Available data
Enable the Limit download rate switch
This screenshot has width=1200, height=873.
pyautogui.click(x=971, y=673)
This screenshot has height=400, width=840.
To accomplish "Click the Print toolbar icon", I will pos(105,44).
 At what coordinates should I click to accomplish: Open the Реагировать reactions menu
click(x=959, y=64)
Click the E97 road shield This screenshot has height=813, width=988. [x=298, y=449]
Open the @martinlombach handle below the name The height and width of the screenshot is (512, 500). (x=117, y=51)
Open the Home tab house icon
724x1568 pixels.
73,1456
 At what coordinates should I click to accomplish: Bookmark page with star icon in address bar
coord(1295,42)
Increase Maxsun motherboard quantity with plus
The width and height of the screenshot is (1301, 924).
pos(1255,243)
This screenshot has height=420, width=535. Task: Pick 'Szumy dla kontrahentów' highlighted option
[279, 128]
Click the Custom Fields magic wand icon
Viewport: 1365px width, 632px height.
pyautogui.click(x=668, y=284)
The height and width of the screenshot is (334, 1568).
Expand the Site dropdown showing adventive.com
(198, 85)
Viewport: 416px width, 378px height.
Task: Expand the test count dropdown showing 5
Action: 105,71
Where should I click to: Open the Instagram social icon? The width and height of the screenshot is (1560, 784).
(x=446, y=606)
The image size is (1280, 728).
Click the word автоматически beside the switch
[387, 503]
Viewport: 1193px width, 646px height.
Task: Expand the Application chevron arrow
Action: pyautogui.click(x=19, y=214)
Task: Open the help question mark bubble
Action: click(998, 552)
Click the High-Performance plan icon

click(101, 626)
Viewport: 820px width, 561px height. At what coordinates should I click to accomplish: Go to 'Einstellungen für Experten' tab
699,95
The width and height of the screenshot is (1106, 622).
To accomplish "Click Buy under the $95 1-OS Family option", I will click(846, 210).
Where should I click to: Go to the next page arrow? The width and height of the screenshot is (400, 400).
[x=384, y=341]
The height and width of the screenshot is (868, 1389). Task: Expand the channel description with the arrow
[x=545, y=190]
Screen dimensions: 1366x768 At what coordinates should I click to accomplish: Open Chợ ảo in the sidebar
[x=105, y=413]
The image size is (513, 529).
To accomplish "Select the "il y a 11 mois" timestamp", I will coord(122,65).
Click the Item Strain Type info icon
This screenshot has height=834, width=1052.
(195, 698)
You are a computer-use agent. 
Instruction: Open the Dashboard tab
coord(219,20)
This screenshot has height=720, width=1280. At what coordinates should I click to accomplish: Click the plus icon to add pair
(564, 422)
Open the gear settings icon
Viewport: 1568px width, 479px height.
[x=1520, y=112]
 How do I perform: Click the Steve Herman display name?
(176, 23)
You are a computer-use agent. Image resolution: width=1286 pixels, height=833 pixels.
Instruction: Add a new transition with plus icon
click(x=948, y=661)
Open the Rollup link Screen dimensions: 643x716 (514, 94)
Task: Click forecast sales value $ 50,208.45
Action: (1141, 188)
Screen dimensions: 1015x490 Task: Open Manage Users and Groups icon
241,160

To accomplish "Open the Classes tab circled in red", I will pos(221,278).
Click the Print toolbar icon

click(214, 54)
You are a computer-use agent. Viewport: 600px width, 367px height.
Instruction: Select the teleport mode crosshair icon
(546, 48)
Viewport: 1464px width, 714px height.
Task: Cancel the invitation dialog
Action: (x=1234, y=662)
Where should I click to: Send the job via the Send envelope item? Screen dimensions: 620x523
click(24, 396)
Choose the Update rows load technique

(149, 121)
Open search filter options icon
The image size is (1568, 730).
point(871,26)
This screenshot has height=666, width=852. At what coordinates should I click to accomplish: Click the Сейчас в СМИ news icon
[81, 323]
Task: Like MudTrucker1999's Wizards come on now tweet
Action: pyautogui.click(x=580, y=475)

Problem to solve
Print the entries again so that each one matches exactly.

Problem solution
Enable the Limit download rate switch
This screenshot has width=1200, height=873.
pyautogui.click(x=971, y=673)
This screenshot has height=400, width=840.
To accomplish "Click the Print toolbar icon", I will pos(105,44).
 At what coordinates should I click to accomplish: Open the Реагировать reactions menu
click(x=959, y=64)
Click the E97 road shield This screenshot has height=813, width=988. [x=298, y=449]
Open the @martinlombach handle below the name The height and width of the screenshot is (512, 500). (x=117, y=51)
Open the Home tab house icon
724x1568 pixels.
73,1456
 At what coordinates should I click to accomplish: Bookmark page with star icon in address bar
coord(1295,42)
Increase Maxsun motherboard quantity with plus
The width and height of the screenshot is (1301, 924).
pos(1255,243)
This screenshot has height=420, width=535. Task: Pick 'Szumy dla kontrahentów' highlighted option
[279, 128]
Click the Custom Fields magic wand icon
Viewport: 1365px width, 632px height.
pyautogui.click(x=668, y=284)
The height and width of the screenshot is (334, 1568).
Expand the Site dropdown showing adventive.com
(198, 85)
Viewport: 416px width, 378px height.
Task: Expand the test count dropdown showing 5
Action: 105,71
Where should I click to: Open the Instagram social icon? The width and height of the screenshot is (1560, 784).
(x=446, y=606)
The image size is (1280, 728).
Click the word автоматически beside the switch
[387, 503]
Viewport: 1193px width, 646px height.
Task: Expand the Application chevron arrow
Action: pyautogui.click(x=19, y=214)
Task: Open the help question mark bubble
Action: click(998, 552)
Click the High-Performance plan icon

click(101, 626)
Viewport: 820px width, 561px height. At what coordinates should I click to accomplish: Go to 'Einstellungen für Experten' tab
699,95
The width and height of the screenshot is (1106, 622).
To accomplish "Click Buy under the $95 1-OS Family option", I will click(846, 210).
Where should I click to: Go to the next page arrow? The width and height of the screenshot is (400, 400).
[x=384, y=341]
The height and width of the screenshot is (868, 1389). Task: Expand the channel description with the arrow
[x=545, y=190]
Screen dimensions: 1366x768 At what coordinates should I click to accomplish: Open Chợ ảo in the sidebar
[x=105, y=413]
The image size is (513, 529).
To accomplish "Select the "il y a 11 mois" timestamp", I will coord(122,65).
Click the Item Strain Type info icon
This screenshot has height=834, width=1052.
(195, 698)
You are a computer-use agent. 
Instruction: Open the Dashboard tab
coord(219,20)
This screenshot has height=720, width=1280. At what coordinates should I click to accomplish: Click the plus icon to add pair
(564, 422)
Open the gear settings icon
Viewport: 1568px width, 479px height.
[x=1520, y=112]
 How do I perform: Click the Steve Herman display name?
(176, 23)
You are a computer-use agent. Image resolution: width=1286 pixels, height=833 pixels.
Instruction: Add a new transition with plus icon
click(x=948, y=661)
Open the Rollup link Screen dimensions: 643x716 (514, 94)
Task: Click forecast sales value $ 50,208.45
Action: (1141, 188)
Screen dimensions: 1015x490 Task: Open Manage Users and Groups icon
241,160

To accomplish "Open the Classes tab circled in red", I will pos(221,278).
Click the Print toolbar icon

click(214, 54)
You are a computer-use agent. Viewport: 600px width, 367px height.
Instruction: Select the teleport mode crosshair icon
(546, 48)
Viewport: 1464px width, 714px height.
Task: Cancel the invitation dialog
Action: (x=1234, y=662)
Where should I click to: Send the job via the Send envelope item? Screen dimensions: 620x523
click(24, 396)
Choose the Update rows load technique

(149, 121)
Open search filter options icon
The image size is (1568, 730).
point(871,26)
This screenshot has height=666, width=852. At what coordinates should I click to accomplish: Click the Сейчас в СМИ news icon
[81, 323]
Task: Like MudTrucker1999's Wizards come on now tweet
Action: pyautogui.click(x=580, y=475)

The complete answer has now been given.